In the Fifth Century B.C.E. Ezra, the leader of the community of exiles who returned to the Holy Land from Babylonia, instituted the public reading of the Torah on Sabbaths, festivals and market days. This public reading meant that all could have easy access to the teachings of their sacred heritage. Dr. Max Margolis, a renowned  Judaic scholar notes in The History of Bible Translations that the practice developed to alternate each line of the Hebrew Text of the Torah, with a translation into the vernacular language of Aramaic. The task of providing this simultaneous translation was often relegated to a professional called the M’Turgaman. At first the Rabbis were against the writing down  of these translations fearing  the  translator might color the meaning of the Biblical text with his interpretation. Moreover, the Rabbis insisted on a clear distinction  between the written text of the Torah and the “Oral Torah” consisting of legal, homiletic and exegetical material. Initially, some of the Targum  texts were codified but remained for a long time the personal property of a few individuals. Eventually, as Dr. Margolis notes, perhaps due to the waning of the skills of those who memorized text coupled with the sheer of volume of material, the Rabbis relented and allowed the “oral texts” to be preserved in written form.

Today, while the Bible has been translated and interpreted into a myriad of languages, the Targum, or Aramaic translation, remains an essential tool of Biblical exegesis. Targum Onkelus, an eponymous work attributed to a well know convert of Babylonian origin is the most popular Aramaic translation of the Torah  mostly because of its fidelity to the original texts. The authorship of Targum Jonatan, the Aramaic translation of the Books of the Prophets is attributed to the Jonathan son of Uzziel, one of the followers of the great Talmudic sage, Hillel.There are other Aramaic translations that are still available, these like translations into other languages, provide a valuable tool to the Biblical scholar – not only due to the insight of the translator, but also because the translation may suggest the existence of a variant original text on which the translation was based.

After having discussed  the importance of the Targum, we are ready,at last, for the subject of this writing,the Piyut or liturgical poem know as Yetziv Pitgam. Recited immediately following the chanting of the first verse of the Haftara of the second day of Shavuot, Yetziv Pitgam is a beautiful composition written in Aramaic, the language of the Targum. Thematically, Yetziv Pitgam is similar to Akdamut, the Aramaic panegyric performed immediately prior to the Torah reading on the first day of Shavuot; the inadequacy of human language to praise God, the beauty of creation and a plea for God’s support and salvation. Also similar to Akdamut, this poem is an acrostic of the name of its author, in this case Yaakov ben Meir Levi. There is some controversy as the identity of Yaakov Ben Meir. Ismar Elbogen, the celebrated authority on Jewish liturgy, identifies the Yaakov Ben Meir of our poem as the twelfth  century Talmudic  luminary Rabbenu Tam, a foremost scholar and arbiter of Jewish Law.  He was the grandson of the most well know of all Biblical and Rabbinic commentators, Rashi. Others such as the author of the Jewish Encyclopedia article on Rabbeinu Tam, claim that there was a different poet named Yaakov Ben Meir who was in fact the author of our poem.

-*-

**WRITTEN INSTRUCTION A**: From the Targum passage, rewrite the paragraph beginning "Today, while the Bible has been translated" as a short bulleted list that keeps its main facts.
**WRITTEN INSTRUCTION B**: Return the part of the Targum passage that opens with the words containing "Today, while the" and closes with "translation was based.", copied word for word.

**INFORMATION SUPPLIED**:

-*-

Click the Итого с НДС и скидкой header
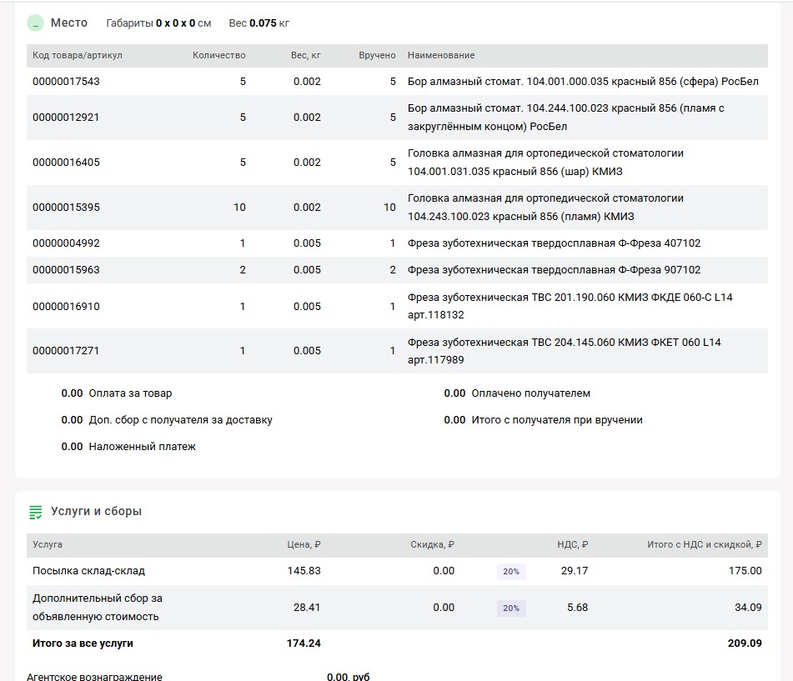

-*-

**FINAL RESULT A**:
- Although the Bible exists in many languages, the Targum (the Aramaic translation) remains an essential tool of Biblical exegesis.
- Targum Onkelus, attributed to a well-known convert of Babylonian origin, is the most popular Aramaic translation of the Torah, mainly because it is faithful to the original texts.
- Targum Jonatan, the Aramaic translation of the Books of the Prophets, is attributed to Jonathan son of Uzziel, a follower of the Talmudic sage Hillel.
- Other Aramaic translations are still available. Like translations into other languages, they help Biblical scholars through the translator's insight and because they may point to a variant original text behind the translation.

**FINAL RESULT B**:
Today, while the Bible has been translated and interpreted into a myriad of languages, the Targum, or Aramaic translation, remains an essential tool of Biblical exegesis. Targum Onkelus, an eponymous work attributed to a well know convert of Babylonian origin is the most popular Aramaic translation of the Torah  mostly because of its fidelity to the original texts. The authorship of Targum Jonatan, the Aramaic translation of the Books of the Prophets is attributed to the Jonathan son of Uzziel, one of the followers of the great Talmudic sage, Hillel.There are other Aramaic translations that are still available, these like translations into other languages, provide a valuable tool to the Biblical scholar – not only due to the insight of the translator, but also because the translation may suggest the existence of a variant original text on which the translation was based.